Fasnacht is being celebrated, now, in Olten, which is at centre-stage in a tale of two cities in a two-part photo essay on Exposure.co (part 1 and part 2). — photographs by postgutenberg [at] gmail.com

An old idea of cynics is that the worst Christians are always in church to confess their sins on Sundays – in the belief that they are free, after that, to behave as disgracefully as they please for the rest of the week.

Certain aspects of the tradition of pre-Lenten license and lasciviousness could be an approximate parallel, across a whole society, for transactional piety or pseudo-piety – at least, in society as it used to be, when most Westerners were still church-goers. But the parallel is only interesting to weigh as a possibility, and cannot be stretched very far.

In the second half of this post, the connection between Lent and the winter carnival that has preceded it since the Middle Ages, in parts of Europe – and known by the Germans and Swiss as Fasnacht — is explained by Burcu Bayer, a young graduate student in the philosophy department of Turkey’s Yildirim Beyazit University. What she says with a delicious freshness, in a text with distinct notes of Google Translate, shows that Fasnacht-like celebrations are a hugely desirable social safety valve — unlike the petty bargains of hypocrites bending the confession box to their nefarious ends.

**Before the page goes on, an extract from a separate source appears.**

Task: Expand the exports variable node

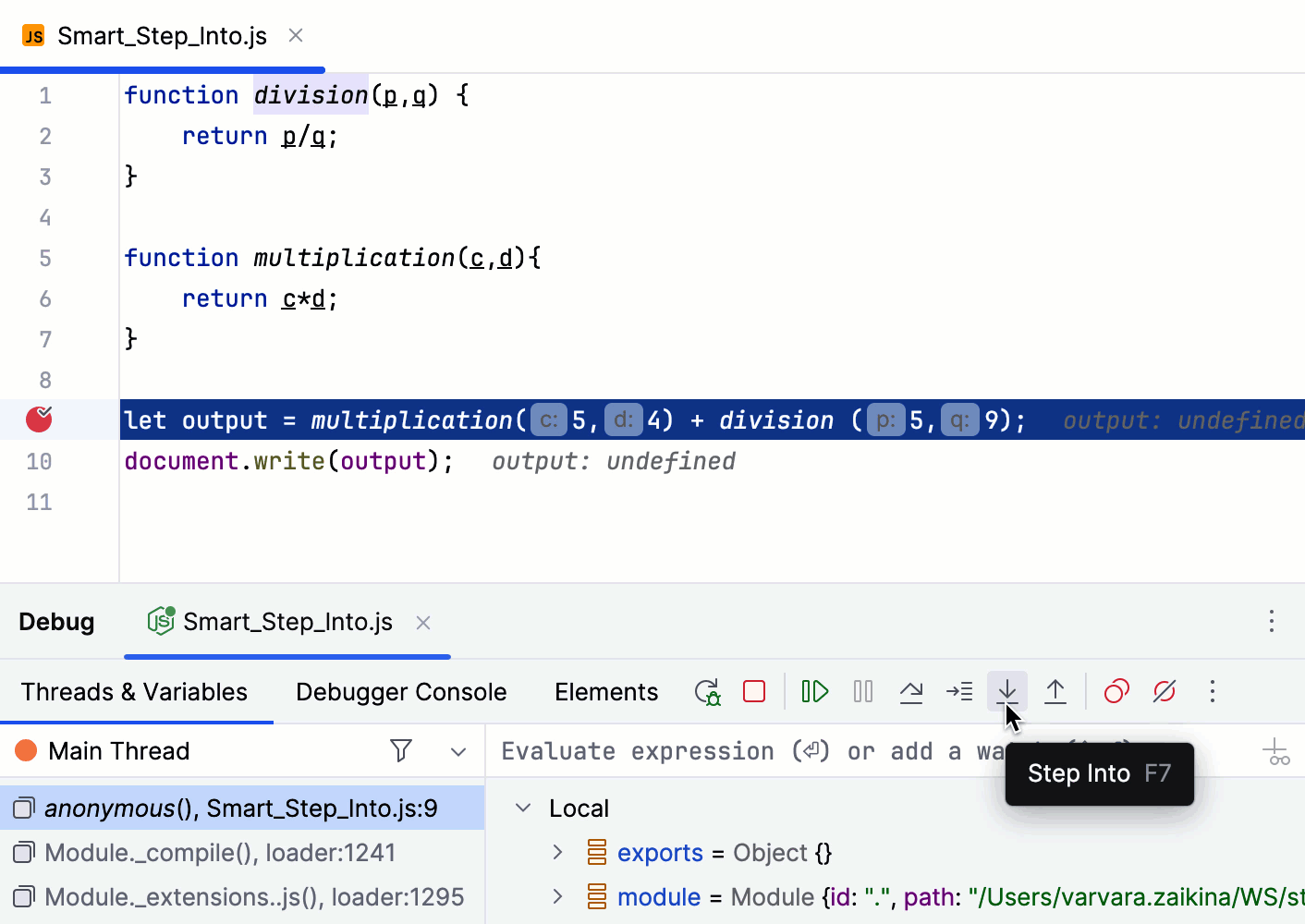Action: [557, 852]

Indulging in a good old bacchanal before the fasting and other deprivations of Lent has, by ancient sanction, created an opening for have-nots to mock haves, and – for a few days – give the social order a good rattling.

It cannot be an accident that Switzerland, incontestably the world’s most disciplined and orderly society, celebrates Fasnacht’s setting aside of the usual rules for behaviour with special zest and relishing.

The street scenes in this post are from Olten, one of two rival cities in Enemies: a cash-strapped traveller’s search for the secret of Switzerland’s extreme equality, a book showing how the Swiss have managed to make extreme democracy practical – a long way from untethered intellectualising or idealism. There was certainly no drunkenness, obscene or wild behaviour on display anywhere the camera went on a Saturday afternoon and early evening (in a sequence of events recounted here.)

Olten has a strange and fascinating history as a leader in overthrowing feudalism – starting with its rebellion against the authority of the Catholic Church. The first of the two extracts that follow is from a review of a new book arguing that it was not the seeds of modern scientific thinking that led Westerners to value individual freedom and responsibility as supremely important, but dissent inside the Church:

‘What is the West about?” asks Larry Siedentop, an emeritus fellow of Keble College, Oxford. […] In “Inventing the Individual,” he asks where the Western understanding of liberty comes from and finds—unlike most political thinkers—that its source is Christianity.

This part of the answer, as Mr. Siedentop notes, may prove irritating, because it flies in the face of the comfortable idea that democratic liberty, like modern science, grew out of the 18th-century Enlightenment and, in particular, out of the Enlightenment’s struggle against a reactionary and oppressive church. Not so, he says. Western freedom centers on the notion of the responsible individual endowed with a sovereign conscience and unalienable rights, and that notion emerged, in stages, during the centuries between Paul the Apostle and the churchmen of the Middle Ages.

… In the ancient world, he says, the individual did not exist as such. Everyone had his place within a hierarchy, … the father as ruler of the family, the emperor as ruler of the state and its people, and the slave as a “human tool” subject to the will of his owner. Roman law presumed indelible distinctions: slave-free, citizen-alien, master-follower.

Christianity, as preached by St. Paul in the first century and by St. Augustine in the fourth, promised something quite different, and revolutionary. “In Paul’s writings,” Mr. Siedentop writes, “we see the emergence of a new sense of justice, founded on the assumption of moral equality rather than on natural inequality.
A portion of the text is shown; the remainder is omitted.